The rise of influencers as a byproduct of social media brought in a new wave of PR tactics – PR packages, sponsorships and collabs with influencers were all new opportunities for companies to gain brand awareness with a wider audience.
Influencers reportedly sold $3.6 billion of goods in 2022, with the $700 Dyson Airwrap being one of the top products sold. Cut to 2023, and the Airwrap is now considered overhyped and not worth the money. What changed?
A trend referred to as “deinfluencing” has gained significant traction in recent months after first appearing on TikTok. Deinfluencing refers to the act of discussing a product, usually one that has gone viral, and sharing why it’s not worth the purchase. The underlying theme of deinfluencing is stopping overconsumption, an issue for gen Z and gen X in post-pandemic life with the rapid rise of online shopping and TikTok. The trend is especially popular with beauty products, where participating users take to TikTok to give honest reviews on products like Too Faced Better Than Sex mascara, Charlotte Tilbury Flawless foundation, and Olaplex No. 4 shampoo.
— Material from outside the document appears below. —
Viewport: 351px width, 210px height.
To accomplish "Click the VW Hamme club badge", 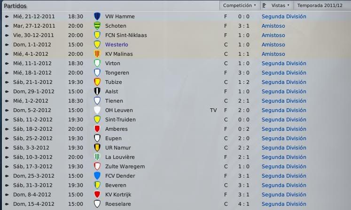I will click(97, 16).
Gaming influencers are now giving opinions on which chairs, microphones, and headsets they don’t recommend. And dermatologists and estheticians are deinfluencing against unnecessary skincare products.
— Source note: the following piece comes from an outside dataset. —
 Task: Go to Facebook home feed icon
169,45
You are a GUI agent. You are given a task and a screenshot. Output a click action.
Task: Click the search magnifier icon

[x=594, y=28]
All these products land on the more expensive side and have been popular for years thanks to influencer culture. Influencers, which accounted for 10-20 percent of marketing budgets for 2022, promote these products to their followers, convincing them its worth the purchase. The use of influencers has become so lucrative for brands that 93% of PR experts believe influencer marketing is an essential tool in today’s public relations.
While influencer marketing isn’t going anywhere, people are now limiting the trust they give these influencers. The current economy has people second guessing their spending habits and searching for cheaper options to the products that influencers are promoting. TikToker Alyssa Kromelis made a deinfluencing video that has over 5 million views where she says, “Here are all the things I will deinfluence you from buying as somebody that spends thousands of dollars on health, beauty, hair products, but loves to save a buck.” Kromelis shares dupes to the expensive products that she has personally tried and loves.
While companies may view this new trend negatively, like the ones who make the products mentioned above, it’s a great opportunity for consumer research. A task that usually takes time and lots of money can be done by going to TikTok and searching “#deinfluencing”. By listening to what consumers have to say about certain products, brands can better understand what is expected of their product. They can gain honest feedback and take the opportunity to connect with consumers who may be willing to expand on ways the product could improve.
The goal of deinfluencing is to shine a light on excessive consumption due to influencer marketing, but brands can use this trend to gain valuable insight from their core consumers.